Qui leur dispense cette science ? Une onde spéciale qui, grâce aux vertus du Big Data, leur donne accès à toutes les bases de données du monde, y compris les plus fantaisistes [1] ? Une sorte de dieu omniscient avec lequel ils sont connectés ? Nul ne sait, du moins pour l’instant. Mais il est évident que les autorités, le FBI en particulier, s’intéressent de très près à ces jeunes prodiges pour des raisons de « sécurité nationale » : les gens qui connaissent la vérité sont par définition très dangereux, surtout au pays de « l’agent orange. »

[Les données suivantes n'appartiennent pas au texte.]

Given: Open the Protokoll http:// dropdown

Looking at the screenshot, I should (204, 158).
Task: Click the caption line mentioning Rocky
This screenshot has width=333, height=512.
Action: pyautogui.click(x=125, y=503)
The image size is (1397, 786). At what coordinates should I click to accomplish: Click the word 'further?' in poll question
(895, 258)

L’auteur des Enfants de la Résistance, Vincent Dugomier, il l’a prouvé, sait faire œuvre de pédagogie et il s’attaque dans ce conte à la Marcel Aymé à une notion intéressante : l’omniscience. Le savoir, comme l’information, n’est pas la connaissance.
On le sait, certes, mais en ces temps de confusion médiatique, on l’oublie parfois, le savoir s’acquiert ; il y a des savoirs concurrents, comme par exemple la théorie darwinienne et la théorie créationniste.

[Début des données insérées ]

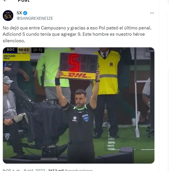Image resolution: width=169 pixels, height=171 pixels.
Task: Click the mercado libre banner in the image
Action: (x=16, y=57)
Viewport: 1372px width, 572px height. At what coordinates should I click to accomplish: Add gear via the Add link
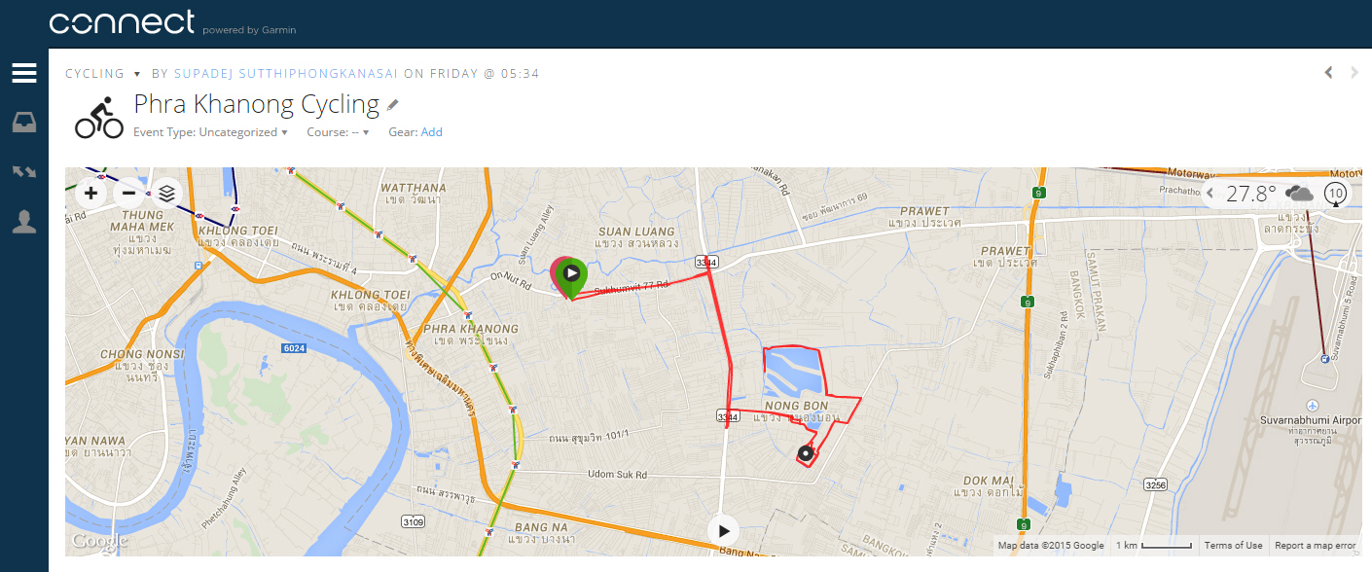tap(431, 132)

La connaissance, c’est tout autre chose. C’est un vocable qui en appelle à l’esprit critique, à l’intelligence, à la faculté d’appréhender, de relier les données entre elles. Le savoir donc ne mène à rien en particulier, c’est la mise en œuvre de cette science qui lui confère son importance et cela de tous temps. Les savants, au cours de l’histoire, ont pu éprouver l’ambivalence de l’usage de leurs trouvailles et leur dimension toute politique : l’atome, par exemple, peut être utilisé pacifiquement, mais aussi s’avérer la plus épouvantable des armes créées par l’homme.
Alors on en est là dans cette série fraîche et joyeuse, joliment mise en images par la dessinatrice Renata Castellani et enluminé par les couleurs de BenBK. Les auteurs se concentrent sur les personnages et font passer in petto des concepts relativement complexes pour les jeunes gavés de l’information des réseaux sociaux.

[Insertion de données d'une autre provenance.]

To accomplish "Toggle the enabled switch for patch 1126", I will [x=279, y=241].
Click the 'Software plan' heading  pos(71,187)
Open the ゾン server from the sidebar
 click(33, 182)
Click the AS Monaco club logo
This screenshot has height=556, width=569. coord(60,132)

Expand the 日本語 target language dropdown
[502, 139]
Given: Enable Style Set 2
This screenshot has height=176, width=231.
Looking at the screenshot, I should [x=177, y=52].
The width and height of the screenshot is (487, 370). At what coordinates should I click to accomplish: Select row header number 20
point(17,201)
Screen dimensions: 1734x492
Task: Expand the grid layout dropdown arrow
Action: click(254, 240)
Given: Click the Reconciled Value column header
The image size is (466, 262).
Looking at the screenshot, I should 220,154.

Aiguiser l’esprit critique : un enjeu fondamental dans le monde qui vient, pour les jeunes comme pour leurs parents, un enjeu de civilisation. Cette série a-t-elle celle ambition ? Elle serait nécessaire en ces temps de gravité factice.
(par Didier Pasamonik (L’Agence BD))
Cet article reste la propriété de son auteur et ne peut être reproduit sans son autorisation.
[1] On a apprécié la petite allusion à Wikipedia qui l’a bien méritée, celle-là. On imagine que BéDévore, l’ayatollah qui contrôle les entrées sur la BD dans l’encyclopédie en ligne, va se ruer sur la fiche du scénariste pour « informations non sourcées », en se défendant par avance, pauvre Calimero, des niais complotistes qui osent critiquer ses saccages erronés et arbitraires.